Unfortunately, this isn’t well supported by Python’s type system. What you’d need is an intersection type to communicate that the return value of datastructclass is compatible both with A and with some protocol that describes the added unpack/pack functionality. Intersection types currently can’t be expressed in type annotations (though some type checkers support them internally).

As far as convincing mypy to make this work, you may have luck with implementing a mypy plugin for your package.

See also this related thread for more on adding attributes with a decorator and intersection types (edit: d’oh, I just noticed you were the OP of that thread as well :slight_smile:):

1 Like

Another good solution is to not use a decorate and instead use the base-class style of dataclass transforms, using __init_subclass__. The only drawback is that you can’t use slots=True since the class is already fully created then, but OTOH adding methods is not an issue at all and typing tools will pick them up correctly.

1 Like

Have you tried using attrs for this instead of dataclasses?

1 Like

Right, I’d forgotten about that. It seems I encounter this particular problem, or a variation of it, every now and then and bash my head against it for at while.

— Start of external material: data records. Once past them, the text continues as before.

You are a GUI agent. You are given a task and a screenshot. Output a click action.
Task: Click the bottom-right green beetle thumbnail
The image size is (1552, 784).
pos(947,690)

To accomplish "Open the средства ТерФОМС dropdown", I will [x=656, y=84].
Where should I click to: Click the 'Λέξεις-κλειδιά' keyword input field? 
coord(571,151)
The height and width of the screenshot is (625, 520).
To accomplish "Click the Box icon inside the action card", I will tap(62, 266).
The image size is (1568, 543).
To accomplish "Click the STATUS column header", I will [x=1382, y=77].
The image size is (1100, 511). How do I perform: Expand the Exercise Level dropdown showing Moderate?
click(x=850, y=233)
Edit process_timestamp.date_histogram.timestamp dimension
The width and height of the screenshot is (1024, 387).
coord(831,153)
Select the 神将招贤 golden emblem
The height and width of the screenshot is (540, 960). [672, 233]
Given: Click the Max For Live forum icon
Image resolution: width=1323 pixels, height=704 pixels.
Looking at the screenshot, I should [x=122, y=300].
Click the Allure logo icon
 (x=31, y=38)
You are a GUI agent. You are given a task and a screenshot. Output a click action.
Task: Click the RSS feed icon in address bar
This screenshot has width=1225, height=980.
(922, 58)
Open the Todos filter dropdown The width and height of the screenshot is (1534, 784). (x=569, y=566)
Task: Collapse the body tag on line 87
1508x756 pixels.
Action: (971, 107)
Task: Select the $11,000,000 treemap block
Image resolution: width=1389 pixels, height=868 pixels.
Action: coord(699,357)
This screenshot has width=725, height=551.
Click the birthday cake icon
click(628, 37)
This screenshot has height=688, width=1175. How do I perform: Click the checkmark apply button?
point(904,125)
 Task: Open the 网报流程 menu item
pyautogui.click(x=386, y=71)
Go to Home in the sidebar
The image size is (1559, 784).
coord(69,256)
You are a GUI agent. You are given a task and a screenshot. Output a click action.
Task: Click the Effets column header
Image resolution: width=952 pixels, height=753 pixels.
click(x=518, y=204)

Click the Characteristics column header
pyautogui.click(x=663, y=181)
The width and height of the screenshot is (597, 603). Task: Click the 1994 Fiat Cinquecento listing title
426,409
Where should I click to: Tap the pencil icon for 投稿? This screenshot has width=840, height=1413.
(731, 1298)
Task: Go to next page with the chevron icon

Oh, nice, I had actually never encountered __init_subclass__ before! I’ll have to look at it more closely, but that looks like it might do the trick.

I haven’t. I’ve never actually used attrs, thought I have encountered them a few times. Thanks for the suggestion, I’ll have a look to see if that could be a solution to my problem.

Unless I’m misunderstanding your suggestion, __init_subclass__ turns out to not work, unfortunately. __init_subclass__ is called too early in the class construction machinery, before the dataclass decorator, which means that the subclass’ fields aren’t set yet. The fields contain the type metadata needed in the serializer.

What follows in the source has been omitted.